(Dataset entries)
Content starts

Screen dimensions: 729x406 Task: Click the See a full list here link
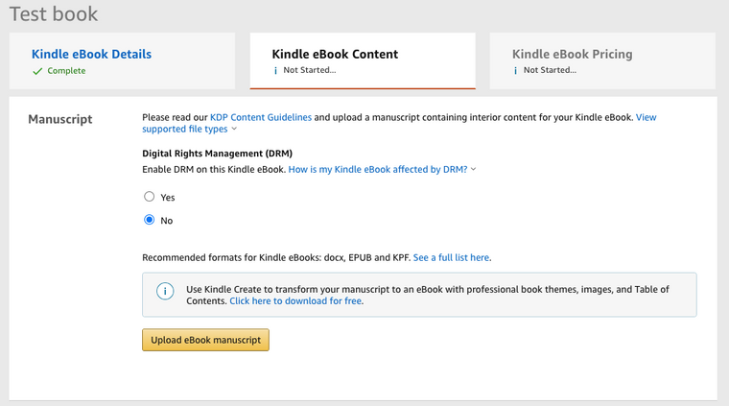[x=452, y=257]
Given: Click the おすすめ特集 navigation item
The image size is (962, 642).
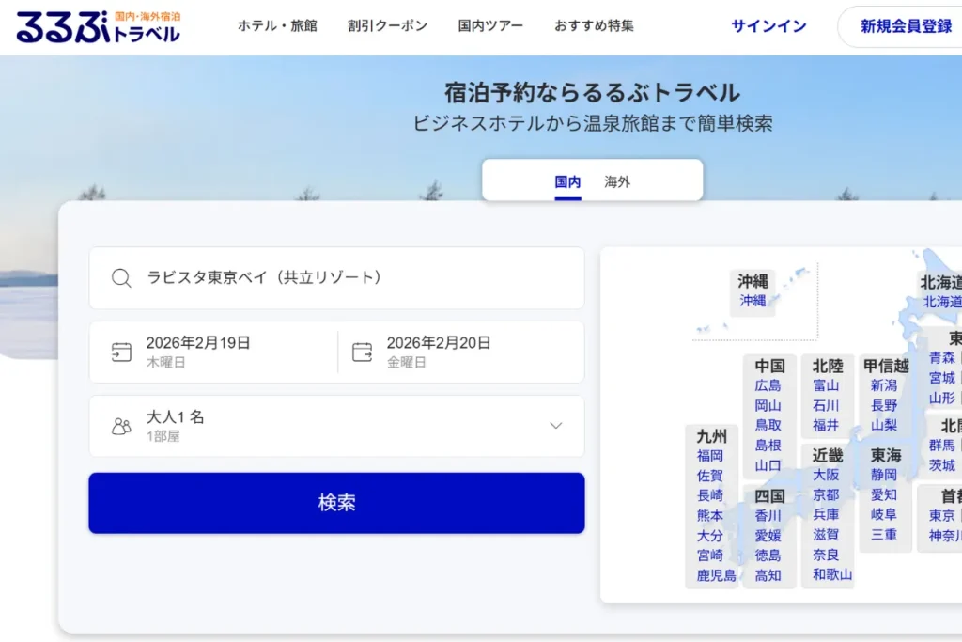Looking at the screenshot, I should coord(594,27).
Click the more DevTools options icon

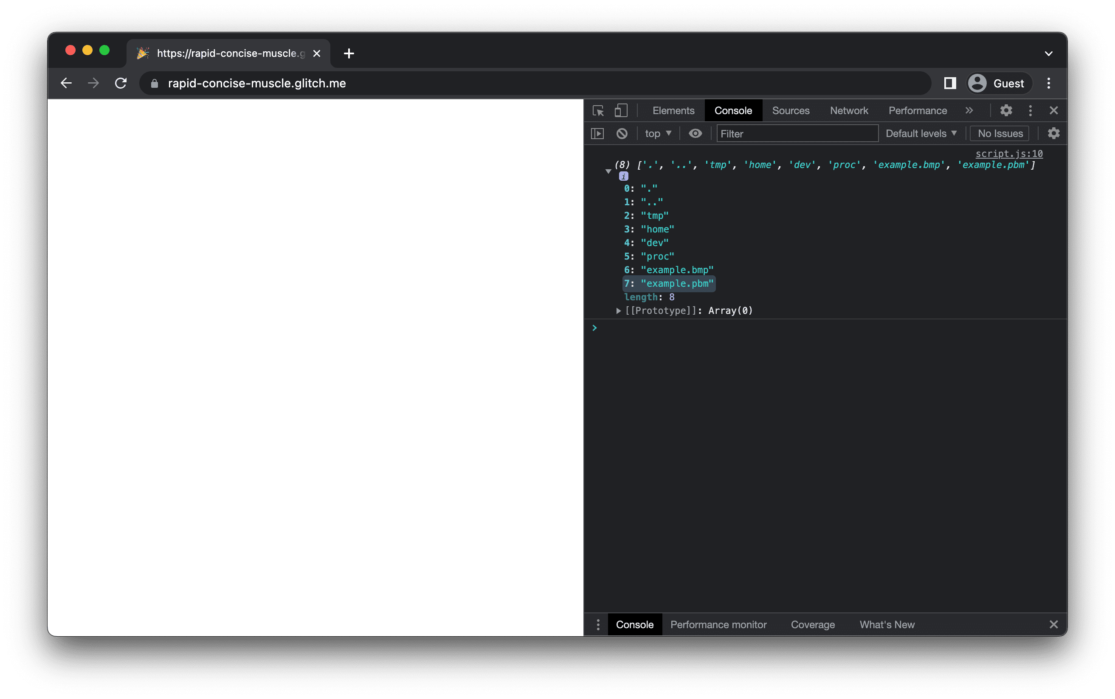tap(1031, 110)
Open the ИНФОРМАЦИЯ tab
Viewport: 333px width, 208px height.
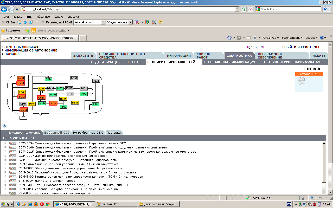pos(179,56)
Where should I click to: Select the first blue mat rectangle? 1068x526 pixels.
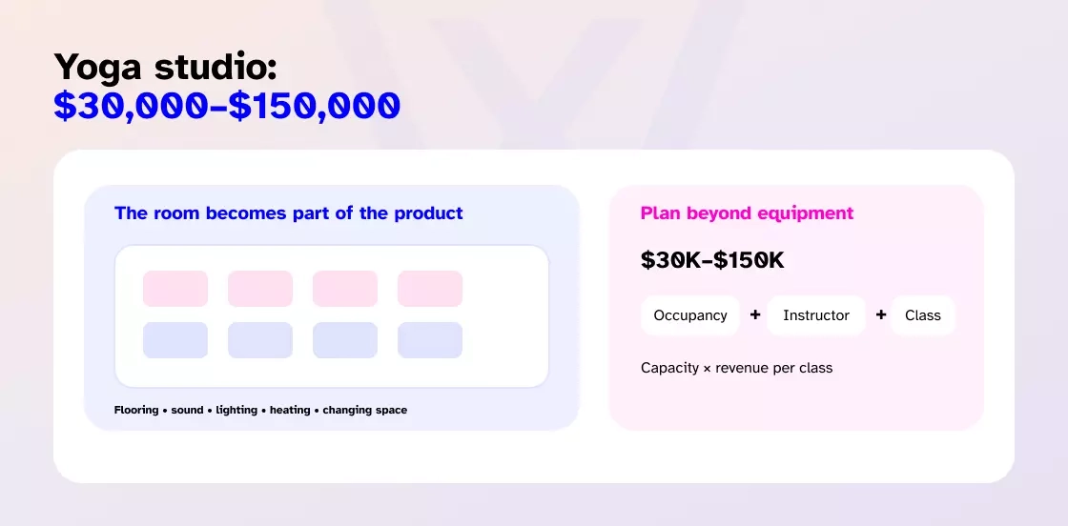pyautogui.click(x=175, y=340)
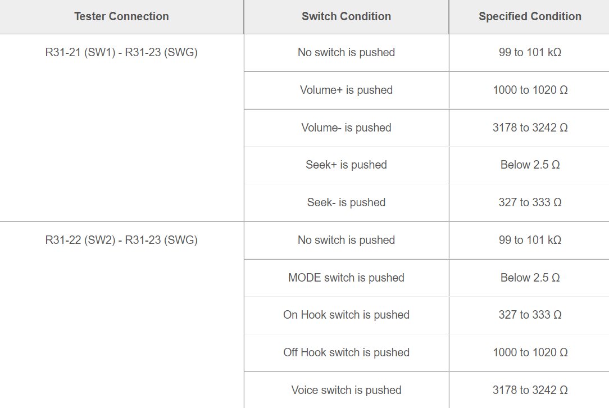Select the Seek- is pushed row text

(346, 202)
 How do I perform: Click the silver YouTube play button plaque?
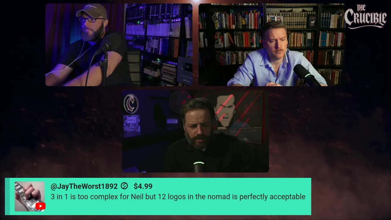pyautogui.click(x=185, y=71)
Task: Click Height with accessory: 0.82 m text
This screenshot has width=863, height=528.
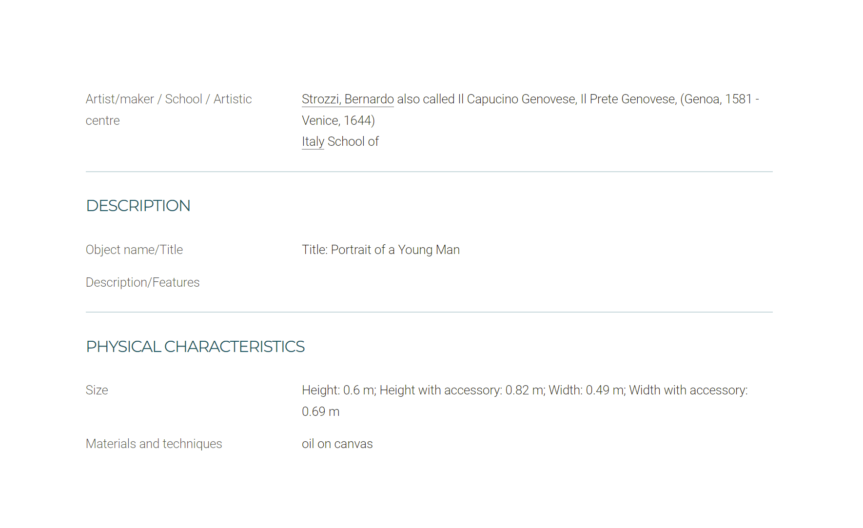Action: point(462,390)
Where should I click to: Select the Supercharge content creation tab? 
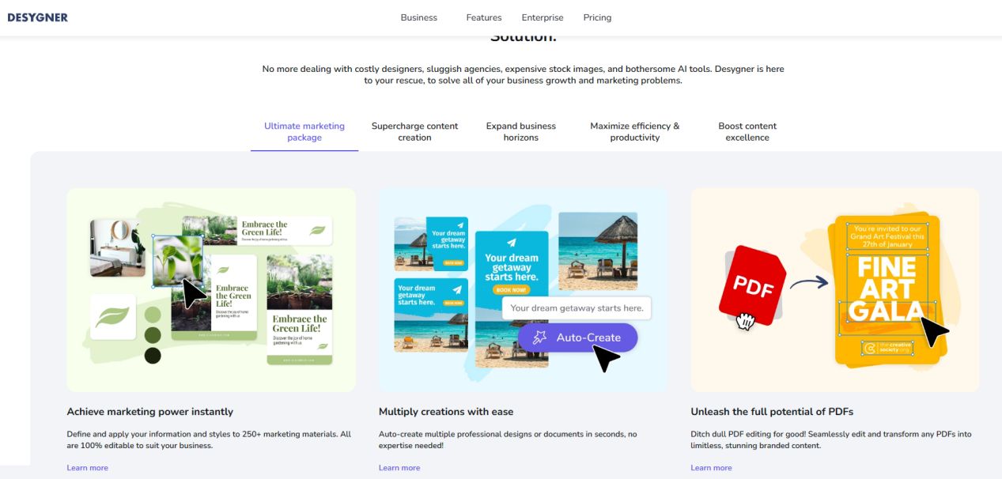(x=414, y=131)
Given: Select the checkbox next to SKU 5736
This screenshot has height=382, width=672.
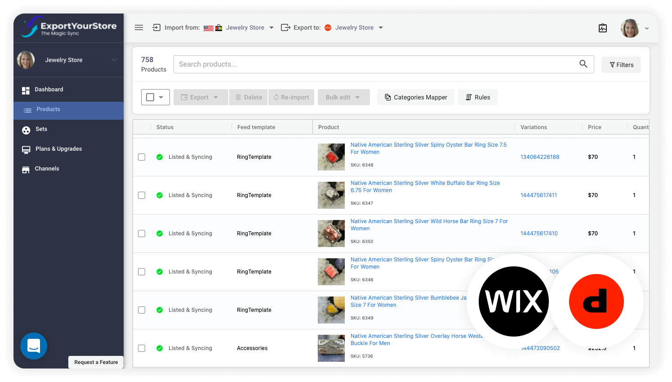Looking at the screenshot, I should tap(142, 348).
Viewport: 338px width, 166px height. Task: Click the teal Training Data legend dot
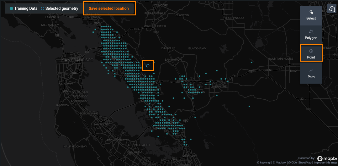point(12,8)
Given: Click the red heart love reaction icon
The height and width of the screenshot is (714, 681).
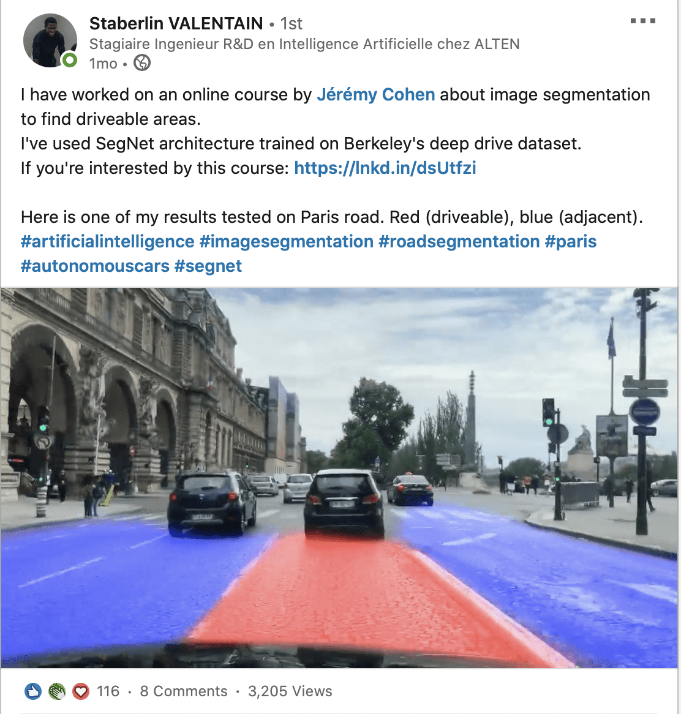Looking at the screenshot, I should pos(81,691).
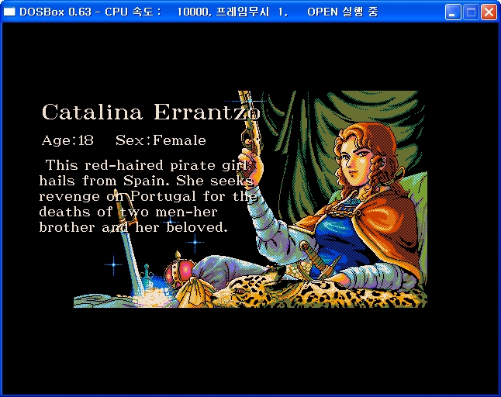Click the DOSBox window icon in title bar
This screenshot has width=501, height=397.
(x=9, y=12)
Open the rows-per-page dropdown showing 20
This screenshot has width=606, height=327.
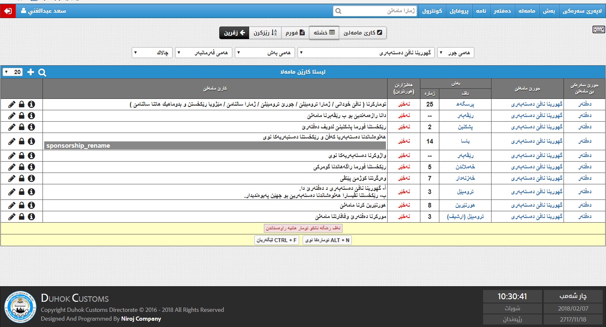[13, 72]
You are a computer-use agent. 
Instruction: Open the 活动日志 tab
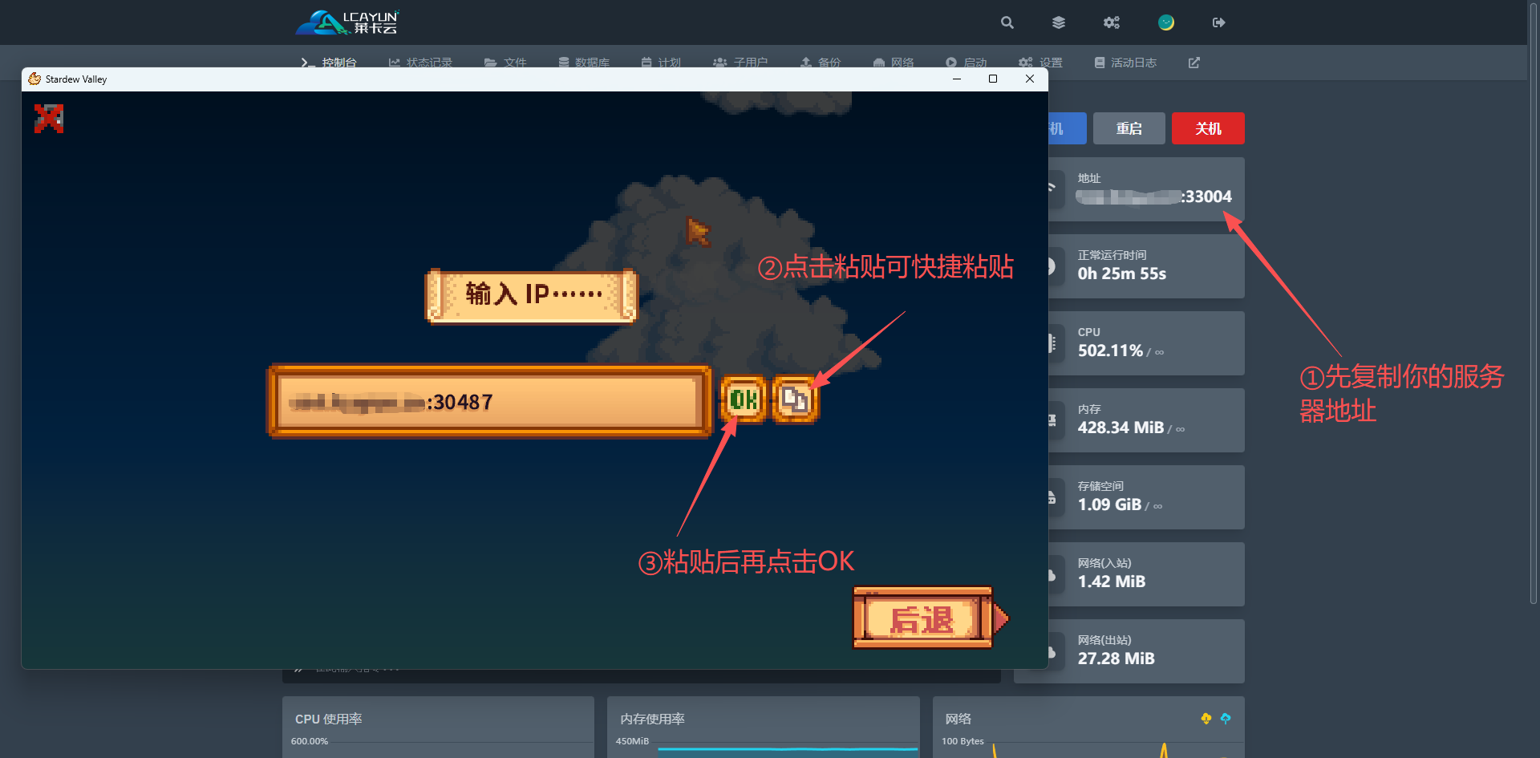click(1126, 63)
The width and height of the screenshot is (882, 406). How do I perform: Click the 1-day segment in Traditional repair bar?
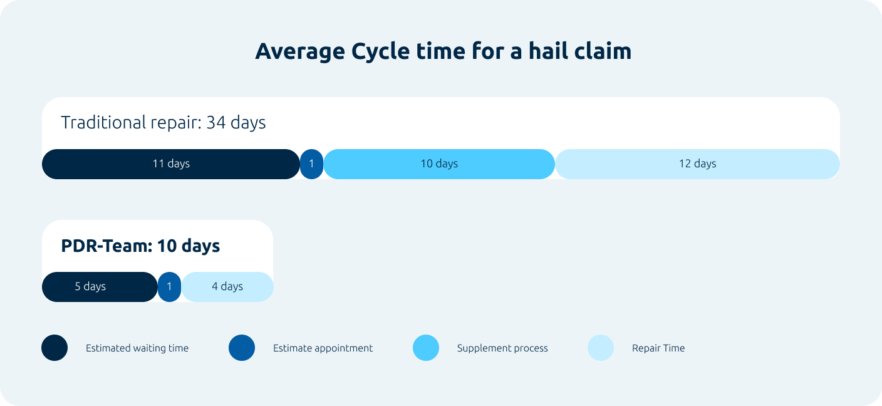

Content ends

#### Task prompt
Copy every line of the entries in which "Given" can be found.

#### Result of the task
Given: Click the おすすめ特集 navigation item
Given: Select the checkbox next to SKU 5736
Given: Click the red heart love reaction icon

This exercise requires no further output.